**Records for this task:**

==============================

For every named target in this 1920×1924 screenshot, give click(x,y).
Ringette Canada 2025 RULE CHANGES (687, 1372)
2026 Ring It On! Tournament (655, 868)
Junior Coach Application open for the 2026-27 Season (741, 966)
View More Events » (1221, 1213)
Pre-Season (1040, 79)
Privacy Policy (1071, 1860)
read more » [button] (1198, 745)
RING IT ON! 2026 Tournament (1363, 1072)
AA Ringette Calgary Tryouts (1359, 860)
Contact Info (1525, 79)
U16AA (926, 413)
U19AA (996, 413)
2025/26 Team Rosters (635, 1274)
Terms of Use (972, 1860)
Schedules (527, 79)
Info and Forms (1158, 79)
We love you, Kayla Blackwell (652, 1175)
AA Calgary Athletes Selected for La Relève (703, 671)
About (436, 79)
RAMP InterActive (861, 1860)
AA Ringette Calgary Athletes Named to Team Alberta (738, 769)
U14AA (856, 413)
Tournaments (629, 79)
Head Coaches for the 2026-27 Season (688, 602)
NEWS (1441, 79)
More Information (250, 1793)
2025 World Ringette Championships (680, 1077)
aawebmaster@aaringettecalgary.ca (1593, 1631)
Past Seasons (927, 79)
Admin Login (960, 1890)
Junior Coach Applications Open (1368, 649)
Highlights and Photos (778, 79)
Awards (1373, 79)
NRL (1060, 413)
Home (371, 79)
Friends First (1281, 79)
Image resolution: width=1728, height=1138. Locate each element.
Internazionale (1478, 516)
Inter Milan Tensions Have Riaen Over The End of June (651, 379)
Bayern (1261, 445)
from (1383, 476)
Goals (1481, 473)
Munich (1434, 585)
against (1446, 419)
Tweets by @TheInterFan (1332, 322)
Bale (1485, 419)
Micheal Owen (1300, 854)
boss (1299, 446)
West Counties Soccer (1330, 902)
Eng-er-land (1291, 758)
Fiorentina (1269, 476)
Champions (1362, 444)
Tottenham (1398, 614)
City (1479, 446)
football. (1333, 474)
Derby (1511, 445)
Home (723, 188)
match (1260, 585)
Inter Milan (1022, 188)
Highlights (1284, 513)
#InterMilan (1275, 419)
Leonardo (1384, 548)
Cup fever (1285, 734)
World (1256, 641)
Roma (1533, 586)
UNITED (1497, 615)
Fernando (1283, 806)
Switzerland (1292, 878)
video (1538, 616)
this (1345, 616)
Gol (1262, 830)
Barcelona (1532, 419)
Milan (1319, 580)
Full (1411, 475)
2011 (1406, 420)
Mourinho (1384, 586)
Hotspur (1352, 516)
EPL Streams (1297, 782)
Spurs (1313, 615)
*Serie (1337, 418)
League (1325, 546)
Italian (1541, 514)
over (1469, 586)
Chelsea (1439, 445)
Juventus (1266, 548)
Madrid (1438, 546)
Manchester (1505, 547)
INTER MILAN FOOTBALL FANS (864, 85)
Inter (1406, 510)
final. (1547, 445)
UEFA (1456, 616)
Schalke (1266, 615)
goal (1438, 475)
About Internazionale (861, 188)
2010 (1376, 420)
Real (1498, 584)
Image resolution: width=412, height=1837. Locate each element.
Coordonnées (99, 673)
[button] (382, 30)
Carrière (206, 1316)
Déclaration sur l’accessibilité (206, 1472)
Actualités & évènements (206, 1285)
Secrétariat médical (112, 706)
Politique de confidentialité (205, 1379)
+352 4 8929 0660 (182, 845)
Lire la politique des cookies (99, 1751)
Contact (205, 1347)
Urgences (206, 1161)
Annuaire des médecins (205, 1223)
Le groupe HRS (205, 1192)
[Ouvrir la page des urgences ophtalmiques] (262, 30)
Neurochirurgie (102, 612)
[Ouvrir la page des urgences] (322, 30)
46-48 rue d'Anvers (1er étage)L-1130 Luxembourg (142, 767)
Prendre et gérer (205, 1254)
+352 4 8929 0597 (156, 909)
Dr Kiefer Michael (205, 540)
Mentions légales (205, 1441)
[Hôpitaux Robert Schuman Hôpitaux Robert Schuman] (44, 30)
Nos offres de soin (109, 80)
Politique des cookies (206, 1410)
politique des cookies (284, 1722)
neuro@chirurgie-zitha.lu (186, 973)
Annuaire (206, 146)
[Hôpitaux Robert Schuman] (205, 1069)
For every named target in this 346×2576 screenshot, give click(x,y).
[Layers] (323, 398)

==============================

**Work instruction:**
Please state how many lines in the records contain the word "Junior", and give only that number.

**Solved exercise:**
2